Appeal of a subcontractor’s pass-through claim seeking unabsorbed home office overhead is sustained. The agency conceded that it was responsible for delay of the project, but it argued that the subcontractor was not entitled to overhead costs because it had not been required to keep staff on standby during the delay. The board found that while the agency never explicitly required a standby, indirect evidence established the subcontractor was on standby. In particular, the agency’s failure to extend the contract and inability to commit to a firm start date required the subcontractor to keep staff available. The agency also argued that the subcontractor was not entitle to unabsorbed overhead because it found substitute work during the delay. But the board found that this work did not cover the subcontractor’s costs.
Alderman Building Company had a contract with the Navy to renovate a building on a Marine base. Alderman subcontracted with Big John’s Electric Co., Inc. for electrical work on the project. Shortly after award of the contract, however, the Navy delayed the project because tenants in the building were unable to move. Ultimately, the Navy ended up delaying the project 263 days.
Alderman submitted a pass-through claim to the Navy on behalf of Big John’s. The claim sought unabsorbed home office overhead caused by the Navy’s delay. The Navy denied the claim, Alderman, on behalf of Big John’s, appealed to the ASBCA.
On appeal, the Navy argued that Big John’s claim was barred by Severin v. United States, 99 Cl. Ct. 435 (1943), which precludes a prime contractor from sponsoring a subcontractor claims if the prime is not liable for the to the subcontractor for the damages in questions. The Navy reasoned that Alderman’s sponsorship agreement stated that “the Owner [i.e., the Navy] is the ultimate responsible party for the Subcontractor’s claims.” The Navy argued that by this clause, Alderman had disclaimed any liability to Big John’s.
The board was not persuaded. The Severin doctrine requires an iron-bound release provision that immunizes the prime contractor from liability. The board did not believe the clause the Navy identified in the sponsorship agreement met this iron-bound requirement. Indeed, it appeared to be an introductory clause of the agreement, not a substantive contract provision.
The Navy further argued that board lacked jurisdiction over the claim because it was not properly certified. Under the CDA, claims over $100,000 must be certified. The Navy contended that although Big John’s claim was under $100,000 when filed, it now exceeded $100,000. The board rejected this, however, noting that the Big John’s claim sought to recover the costs of an expert report, which pushed the claim over $100,000. The expert report, however, was not a component of the claim and would only be recoverable as an incidental cost.

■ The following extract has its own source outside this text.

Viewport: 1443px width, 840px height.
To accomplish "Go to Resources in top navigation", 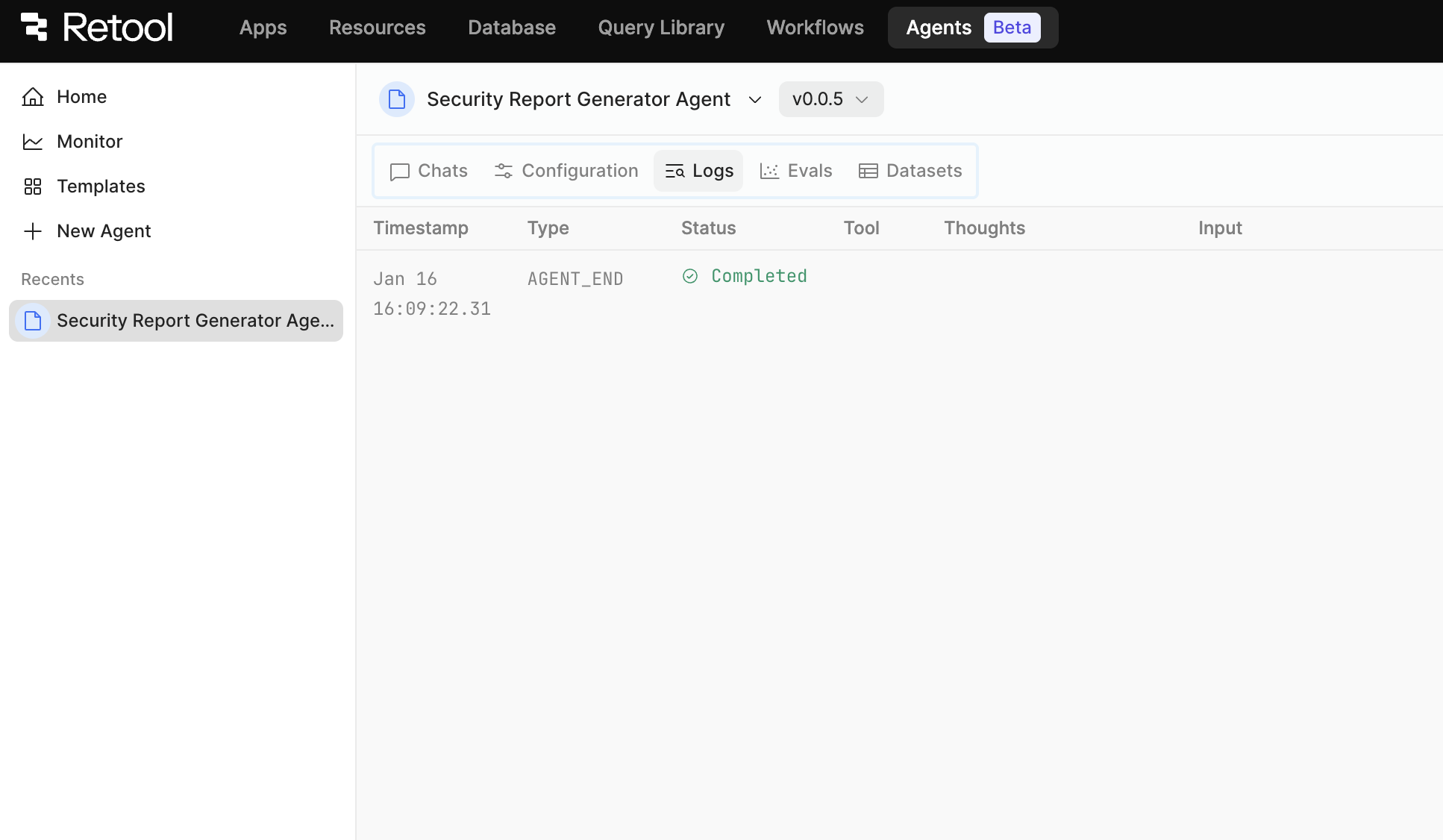I will tap(377, 28).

As to the merits of the claim, the Navy argued that Big John’s could not satisfy all the elements of the Eichleay formula, which is the exclusive formula for the calculation of damages for unabsorbed overhead. Eichleay requires a claimant to prove (1) delay of certain duration, (2) that the contractor was required to be on standby during the delay, and (3) that the contractor was unable to find adequate replacement work. The Navy argued that Big John’s could not satisfy the standby element because the agency had never ordered Big John’s to stay on standby.
But the board found, through indirect evidence, that Big John’s had been on standby throughout the delay. Big John’s stayed on standby because the Navy did not extend the performance period for the contract, and the company was worried about liquidated damages. Indeed, the Navy repeatedly issued short-notice postponements without giving Alderman or Big John’s definite dates on when they could start work. Due to this uncertainty, it was necessary for Big John’s to keep worker’s on standby so they would be available whenever the delays ended.
The Navy also contended that Big John’s should not be able to recover the home office overhead because it had been able to obtain replacement work. Indeed, during the delays, Big John’s had received other government contracts worth over $3.5 million. Despite this other work, the board concluded that Big John’s was unable to obtain sufficient replacement work to cover its costs during the delay period.
Aside from the unabsorbed overhead, Alderman contended that Big John’s was entitled $21,00 in direct costs for the standby to pay electricians on standby. The board, however, found that Alderman failed to prove these costs.
Alderman is represented by Marilyn H. David. The government is represented by Craig D. Jensen and Genifer M. Tarkowski of the Navy.